■ Work required
Present every line of the records below as a JSON list of strings, one string per line, leaving out blank lines.

■ Data to use
----------------------------------------
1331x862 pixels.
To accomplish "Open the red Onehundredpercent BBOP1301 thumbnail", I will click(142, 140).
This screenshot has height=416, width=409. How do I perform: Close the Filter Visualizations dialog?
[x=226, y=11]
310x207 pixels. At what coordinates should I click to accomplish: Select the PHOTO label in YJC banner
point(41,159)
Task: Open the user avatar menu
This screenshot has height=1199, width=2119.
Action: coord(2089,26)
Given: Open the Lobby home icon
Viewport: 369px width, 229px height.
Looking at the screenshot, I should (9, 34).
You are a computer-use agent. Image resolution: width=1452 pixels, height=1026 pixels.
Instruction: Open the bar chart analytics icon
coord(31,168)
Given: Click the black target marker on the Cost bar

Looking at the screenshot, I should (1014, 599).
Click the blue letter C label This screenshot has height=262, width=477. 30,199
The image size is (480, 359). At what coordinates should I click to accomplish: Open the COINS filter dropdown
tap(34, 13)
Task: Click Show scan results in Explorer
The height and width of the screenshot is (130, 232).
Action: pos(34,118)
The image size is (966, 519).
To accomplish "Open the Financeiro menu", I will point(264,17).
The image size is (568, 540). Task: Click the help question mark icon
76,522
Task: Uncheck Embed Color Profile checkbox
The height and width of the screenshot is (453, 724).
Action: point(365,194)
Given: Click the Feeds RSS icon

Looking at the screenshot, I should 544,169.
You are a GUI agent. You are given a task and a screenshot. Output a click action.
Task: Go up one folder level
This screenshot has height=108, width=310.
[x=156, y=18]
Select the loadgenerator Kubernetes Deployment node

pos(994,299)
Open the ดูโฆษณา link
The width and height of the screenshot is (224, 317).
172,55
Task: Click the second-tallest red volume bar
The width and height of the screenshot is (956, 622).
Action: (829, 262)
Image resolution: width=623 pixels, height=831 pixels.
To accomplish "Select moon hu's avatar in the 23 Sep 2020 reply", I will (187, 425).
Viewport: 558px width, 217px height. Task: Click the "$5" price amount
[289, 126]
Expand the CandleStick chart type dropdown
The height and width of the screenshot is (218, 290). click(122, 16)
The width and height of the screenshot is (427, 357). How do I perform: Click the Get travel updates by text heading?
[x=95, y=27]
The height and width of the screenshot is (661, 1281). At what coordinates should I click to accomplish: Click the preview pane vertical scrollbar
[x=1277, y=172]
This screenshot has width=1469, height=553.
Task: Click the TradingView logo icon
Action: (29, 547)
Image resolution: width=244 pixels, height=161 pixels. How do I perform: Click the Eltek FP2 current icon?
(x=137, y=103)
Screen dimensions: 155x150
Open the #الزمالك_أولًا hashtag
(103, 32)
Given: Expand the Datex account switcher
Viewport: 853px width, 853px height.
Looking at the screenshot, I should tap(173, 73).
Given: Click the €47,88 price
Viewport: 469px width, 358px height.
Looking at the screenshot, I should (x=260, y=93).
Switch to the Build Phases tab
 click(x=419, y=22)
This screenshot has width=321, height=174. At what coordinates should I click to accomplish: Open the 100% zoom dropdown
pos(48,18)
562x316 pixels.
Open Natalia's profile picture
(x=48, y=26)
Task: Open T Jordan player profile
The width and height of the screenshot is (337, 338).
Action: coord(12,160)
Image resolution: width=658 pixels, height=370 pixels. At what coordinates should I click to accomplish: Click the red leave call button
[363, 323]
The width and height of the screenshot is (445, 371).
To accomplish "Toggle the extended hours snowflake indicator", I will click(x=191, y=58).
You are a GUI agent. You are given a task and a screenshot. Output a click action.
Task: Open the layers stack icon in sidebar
----------------------------------------
■ Exercise output
[
  "1331x862 pixels.",
  "To accomplish \"Open the red Onehundredpercent BBOP1301 thumbnail\", I will click(142, 140).",
  "This screenshot has height=416, width=409. How do I perform: Close the Filter Visualizations dialog?",
  "[x=226, y=11]",
  "310x207 pixels. At what coordinates should I click to accomplish: Select the PHOTO label in YJC banner",
  "point(41,159)",
  "Task: Open the user avatar menu",
  "This screenshot has height=1199, width=2119.",
  "Action: coord(2089,26)",
  "Given: Open the Lobby home icon",
  "Viewport: 369px width, 229px height.",
  "Looking at the screenshot, I should (9, 34).",
  "You are a computer-use agent. Image resolution: width=1452 pixels, height=1026 pixels.",
  "Instruction: Open the bar chart analytics icon",
  "coord(31,168)",
  "Given: Click the black target marker on the Cost bar",
  "Looking at the screenshot, I should (1014, 599).",
  "Click the blue letter C label This screenshot has height=262, width=477. 30,199",
  "The image size is (480, 359). At what coordinates should I click to accomplish: Open the COINS filter dropdown",
  "tap(34, 13)",
  "Task: Click Show scan results in Explorer",
  "The height and width of the screenshot is (130, 232).",
  "Action: pos(34,118)",
  "The image size is (966, 519).",
  "To accomplish \"Open the Financeiro menu\", I will point(264,17).",
  "The image size is (568, 540). Task: Click the help question mark icon",
  "76,522",
  "Task: Uncheck Embed Color Profile checkbox",
  "The height and width of the screenshot is (453, 724).",
  "Action: point(365,194)",
  "Given: Click the Feeds RSS icon",
  "Looking at the screenshot, I should 544,169.",
  "You are a GUI agent. You are given a task and a screenshot. Output a click action.",
  "Task: Go up one folder level",
  "This screenshot has height=108, width=310.",
  "[x=156, y=18]",
  "Select the loadgenerator Kubernetes Deployment node",
  "pos(994,299)",
  "Open the ดูโฆษณา link",
  "The width and height of the screenshot is (224, 317).",
  "172,55",
  "Task: Click the second-tallest red volume bar",
  "The width and height of the screenshot is (956, 622).",
  "Action: (829, 262)",
  "Image resolution: width=623 pixels, height=831 pixels.",
  "To accomplish \"Select moon hu's avatar in the 23 Sep 2020 reply\", I will (187, 425).",
  "Viewport: 558px width, 217px height. Task: Click the \"$5\" price amount",
  "[289, 126]",
  "Expand the CandleStick chart type dropdown",
  "The height and width of the screenshot is (218, 290). click(122, 16)",
  "The width and height of the screenshot is (427, 357). How do I perform: Click the Get travel updates by text heading?",
  "[x=95, y=27]",
  "The height and width of the screenshot is (661, 1281). At what coordinates should I click to accomplish: Click the preview pane vertical scrollbar",
  "[x=1277, y=172]",
  "This screenshot has width=1469, height=553.",
  "Task: Click the TradingView logo icon",
  "Action: (29, 547)",
  "Image resolution: width=244 pixels, height=161 pixels. How do I perform: Click the Eltek FP2 current icon?",
  "(x=137, y=103)",
  "Screen dimensions: 155x150",
  "Open the #الزمالك_أولًا hashtag",
  "(103, 32)",
  "Given: Expand the Datex account switcher",
  "Viewport: 853px width, 853px height.",
  "Looking at the screenshot, I should tap(173, 73).",
  "Given: Click the €47,88 price",
  "Viewport: 469px width, 358px height.",
  "Looking at the screenshot, I should (x=260, y=93).",
  "Switch to the Build Phases tab",
  " click(x=419, y=22)",
  "This screenshot has width=321, height=174. At what coordinates should I click to accomplish: Open the 100% zoom dropdown",
  "pos(48,18)",
  "562x316 pixels.",
  "Open Natalia's profile picture",
  "(x=48, y=26)",
  "Task: Open T Jordan player profile",
  "The width and height of the screenshot is (337, 338).",
  "Action: coord(12,160)",
  "Image resolution: width=658 pixels, height=370 pixels. At what coordinates should I click to accomplish: Click the red leave call button",
  "[363, 323]",
  "The width and height of the screenshot is (445, 371).",
  "To accomplish \"Toggle the extended hours snowflake indicator\", I will click(x=191, y=58).",
  "You are a GUI agent. You are given a task and a screenshot. Output a click action.",
  "Task: Open the layers stack icon in sidebar"
]